Il Vangelo, riprendendo la stessa legge antica, dice chiaramente che il più grande comandamento è amare Dio «con tutto il cuore, con tutta l’anima, con tutte le forze, con tutta la mente» (Lc. 10, 27). Tale amore esclude in primo luogo il peccato mortale, con cui si ama qualcosa più di Dio, e ci unisce efficacemente a Dio con la volontà. Si tratta di una virtù infusa, teologale, per cui partecipiamo dello stesso amore con cui Dio ama se stesso, entriamo nel circuito di amore della Trinità, nella società del Padre e del Figlio e dello Spirito santo. Un tale amore non può non estendersi a tutti coloro che sono capaci di condividerlo, e non può escludere nessuno di costoro: «Amerai il prossimo tuo come te stesso». Questo è il secondo comandamento della carità, purché si capisca bene che la carità rimane una sola, che il Bene che un tale amore vuole condividere è sempre il bene stesso
di Dio.
Concludendo carissimi amici il cuore del Vangelo è la misericordia, ovvero l’annuncio e la realizzazione della salvezza che Dio ha operato nel suo Figlio, senza che l’uomo avesse alcun merito. La misericordia non si scontra con la verità, bensì trova con essa la giusta armonia. Chi separa le due dimensioni non ha recepito pienamente il messaggio di Cristo, così come chi separa Cristo pastore da Cristo maestro. Senza la verità la misericordia smarrisce la sua efficacia e senza la misericordia la verità diventa arida. Con la venuta di Cristo si inaugurano i tempi nuovi in cui, attraverso l’accoglienza della sua grazia santificante, l’uomo può trovare risposta ai suoi quesiti ultimi e iniziare un cammino di rigenerazione spirituale personale e anche di riforma delle comunità in cui vive. Sono due i poli fra i quali si muovono gli uomini e i consessi umani: amare Dio fino al disprezzo di sé o amare sé stessi fino al disprezzo di Dio . Nella misura in cui prevale il primo a discapito del­l’altro, attraverso la pratica della misericordia, sono mutati e possono mutare i rapporti fra gli uomini e quindi i volti delle comunità civili; nella misura in cui prevale il secondo polo, gli effetti saranno devastanti sia sui singoli che sulle comunità perché l’uomo perde il senso vero della sua esistenza: perdendo la grazia non comprende più pienamente neanche la natura.
Tuttavia, ogni momento è buono per poter invertire la rotta e intraprendere il cammino della conversione, lasciandosi abbracciare dalla misericordia del Padre.
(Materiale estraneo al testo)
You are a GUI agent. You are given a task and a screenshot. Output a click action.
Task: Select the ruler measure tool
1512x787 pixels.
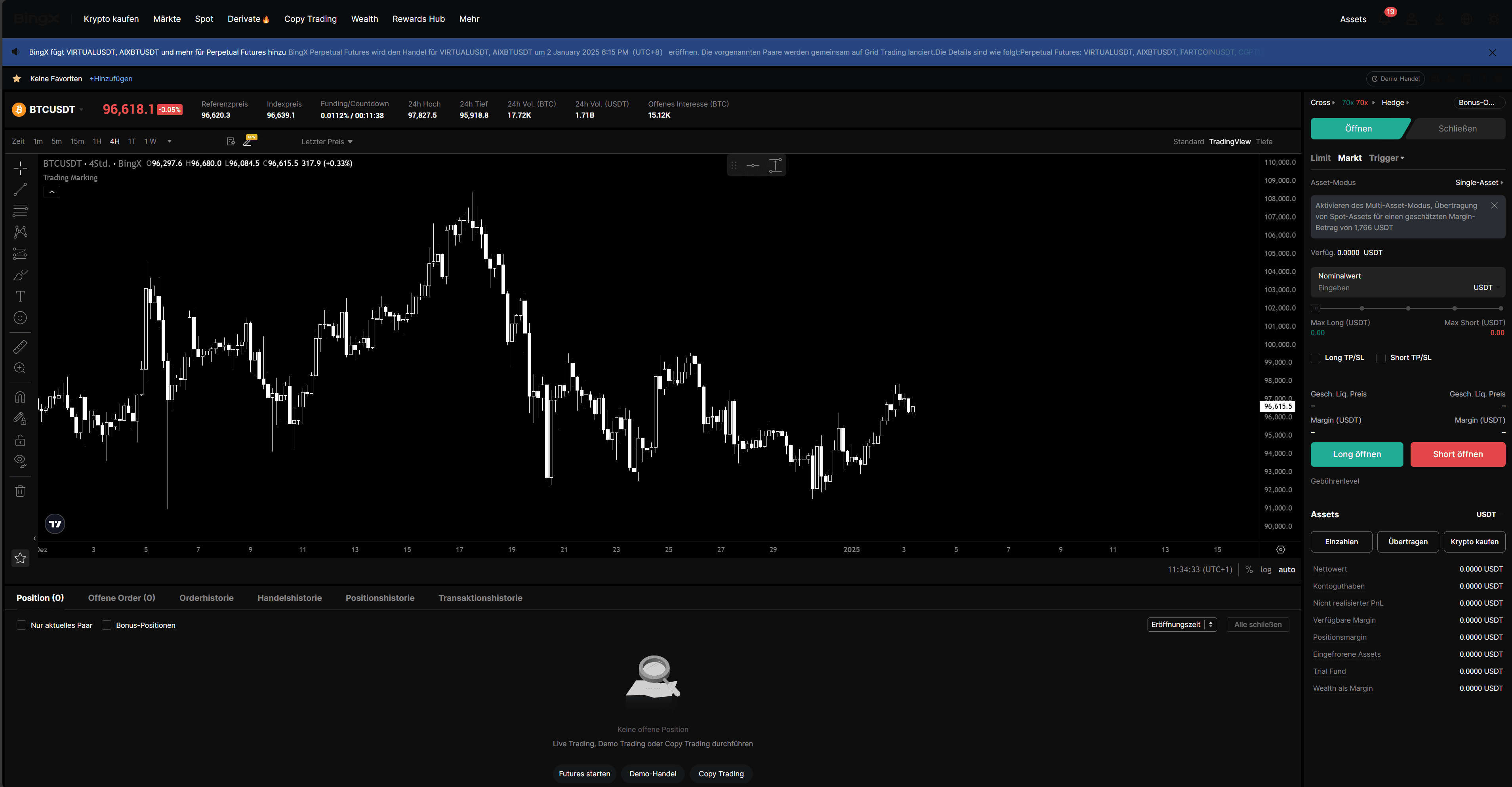[20, 347]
Una tale dinamica non lascia il cristiano in uno stato passivo, ma fa sì che, sperimentata la misericordia di Dio, egli stesso possa portare misericordia al suo prossimo. E la misericordia — perché non resti una parola vuota — è incarnata in atti concreti: le opere di misericordia spirituale e le opere di misericordia corporale. Queste delineano l’impegno esistenziale di ogni cristiano sia nei rapporti interpersonali sia a un livello più alto che riguarda la rigenerazione sociale degli ambienti in cui si vive. Il Signore loda la vedova che con il suo obolo — con piena fiducia a Dio — dà al Tempio tutto quello che ha e non il superfluo (cfr Lc. 21).